Rather blaming employees for poor service, businesses need to re-evaluate the policies and processes that may be preventing employee self-motivation. The organization must develop a culture where employees can identify operational obstacles to good service and participate in finding ways better deliver it.
Blunder #3: Using customer feedback to emphasize what’s wrongSurveys and other feedback mechanisms are important ways of learning about customer complaints. But many businesses mistakenly emphasize the negative feedback to employees and generate a feeling of witch hunting and finger pointing.
Levesque suggests doing the opposite - emphasize the positive customer feedback. Managers should be on the look out for success stories, examples of employees going the extra mile in the name of good service. Recognize and celebrate these successes and use feedback constructively rather than destructively.
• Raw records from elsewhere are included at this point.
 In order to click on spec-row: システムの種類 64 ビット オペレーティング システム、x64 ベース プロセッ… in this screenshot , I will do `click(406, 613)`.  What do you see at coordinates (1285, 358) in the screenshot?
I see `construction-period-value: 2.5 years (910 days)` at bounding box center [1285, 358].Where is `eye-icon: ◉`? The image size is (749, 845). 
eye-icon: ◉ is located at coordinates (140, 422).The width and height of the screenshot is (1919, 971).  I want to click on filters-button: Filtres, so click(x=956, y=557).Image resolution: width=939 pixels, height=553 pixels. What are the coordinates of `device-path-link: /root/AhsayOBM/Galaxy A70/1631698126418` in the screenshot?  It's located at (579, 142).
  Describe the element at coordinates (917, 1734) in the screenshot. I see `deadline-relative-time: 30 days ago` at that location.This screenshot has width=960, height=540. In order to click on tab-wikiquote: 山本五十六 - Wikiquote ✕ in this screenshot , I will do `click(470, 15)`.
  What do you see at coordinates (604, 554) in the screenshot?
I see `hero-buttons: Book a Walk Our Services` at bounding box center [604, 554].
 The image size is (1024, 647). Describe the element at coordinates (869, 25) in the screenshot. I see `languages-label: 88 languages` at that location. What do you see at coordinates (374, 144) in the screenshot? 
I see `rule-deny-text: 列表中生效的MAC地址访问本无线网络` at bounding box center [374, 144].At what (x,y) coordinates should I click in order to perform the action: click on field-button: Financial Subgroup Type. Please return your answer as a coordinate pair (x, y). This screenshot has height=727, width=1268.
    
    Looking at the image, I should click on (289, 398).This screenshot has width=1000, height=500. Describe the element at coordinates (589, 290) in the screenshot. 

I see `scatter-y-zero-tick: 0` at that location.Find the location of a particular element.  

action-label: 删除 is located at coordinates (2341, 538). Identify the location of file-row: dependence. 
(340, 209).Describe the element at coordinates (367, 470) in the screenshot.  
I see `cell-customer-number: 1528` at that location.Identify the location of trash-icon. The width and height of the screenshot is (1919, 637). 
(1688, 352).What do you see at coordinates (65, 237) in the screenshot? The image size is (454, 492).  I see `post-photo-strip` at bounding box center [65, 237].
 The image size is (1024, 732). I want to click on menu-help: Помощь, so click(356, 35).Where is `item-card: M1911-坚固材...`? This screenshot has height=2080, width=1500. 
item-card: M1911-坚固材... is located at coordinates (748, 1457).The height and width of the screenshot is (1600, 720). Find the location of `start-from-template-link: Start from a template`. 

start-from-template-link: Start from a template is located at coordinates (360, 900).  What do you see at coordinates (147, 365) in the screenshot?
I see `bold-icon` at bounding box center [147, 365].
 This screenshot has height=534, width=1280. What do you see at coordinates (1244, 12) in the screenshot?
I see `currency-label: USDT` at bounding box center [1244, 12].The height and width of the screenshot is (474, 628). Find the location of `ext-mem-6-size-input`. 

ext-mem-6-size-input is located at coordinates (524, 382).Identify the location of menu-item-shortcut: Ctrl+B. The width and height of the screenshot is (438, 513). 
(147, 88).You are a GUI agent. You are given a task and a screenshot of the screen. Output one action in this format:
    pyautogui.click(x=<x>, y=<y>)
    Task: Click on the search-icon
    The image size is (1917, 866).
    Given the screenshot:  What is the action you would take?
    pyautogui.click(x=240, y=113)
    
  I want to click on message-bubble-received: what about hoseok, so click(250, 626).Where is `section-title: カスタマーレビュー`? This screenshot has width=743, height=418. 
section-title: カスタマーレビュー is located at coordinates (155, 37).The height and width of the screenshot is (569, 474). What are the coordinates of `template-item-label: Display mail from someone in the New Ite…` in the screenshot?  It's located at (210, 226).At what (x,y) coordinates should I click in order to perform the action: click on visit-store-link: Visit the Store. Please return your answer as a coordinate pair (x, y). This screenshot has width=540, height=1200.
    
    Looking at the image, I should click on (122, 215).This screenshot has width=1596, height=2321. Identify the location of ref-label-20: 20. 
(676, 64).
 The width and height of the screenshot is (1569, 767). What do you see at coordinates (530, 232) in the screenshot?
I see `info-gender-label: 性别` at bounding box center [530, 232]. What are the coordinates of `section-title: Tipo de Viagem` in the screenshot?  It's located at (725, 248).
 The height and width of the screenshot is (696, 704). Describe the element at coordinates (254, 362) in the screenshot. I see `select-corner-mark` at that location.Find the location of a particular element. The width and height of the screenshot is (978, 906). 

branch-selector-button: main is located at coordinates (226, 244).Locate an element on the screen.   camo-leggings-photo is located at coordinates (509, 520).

Blunder #4: Reserving top recognition for splashy recoveries“It happens all the time: Something goes terribly wrong… and a dedicated employee goes to tremendous lengths to make things right,” says Levesque. “The delighted customer brings this employee’s wonderful recovery to management’s attention and the employee receives special recognition for his or her efforts.”
This doesn’t seem like a blunder, but it is when such recoveries are the primary (if not the only) catalysts for employee recognition, he explains. Foul-ups become opportunities for employees to shine and attempts to correct operational problems become less important to them.
Celebrate splashy recoveries, of course, but be careful to uncover and celebrate employee efforts to wow customers where no mistakes or problems arise. “This makes it easier to get workers participating in efforts to permanently eliminate the sources of problems at the systems level,” he adds.
Blunder #5: Competing on price“Price becomes the deciding factor in purchasing decisions only when everything else is equal – and everything else is almost never equal,” says Levesque. “Businesses compete on the perception of value, and this includes more than price.”
Levesque is talking about the total customer experience, where such things as helpfulness, friendliness and “a personal touch” give retailers a competitive edge to charge a little bit extra.
“Businesses that deliver a superior total experience from the inside out (as a product of a strongly customer-focused culture) are typically those that enjoy a long-term competitive advantage and a virtual immunity from the kinds of headaches that plague everybody else.”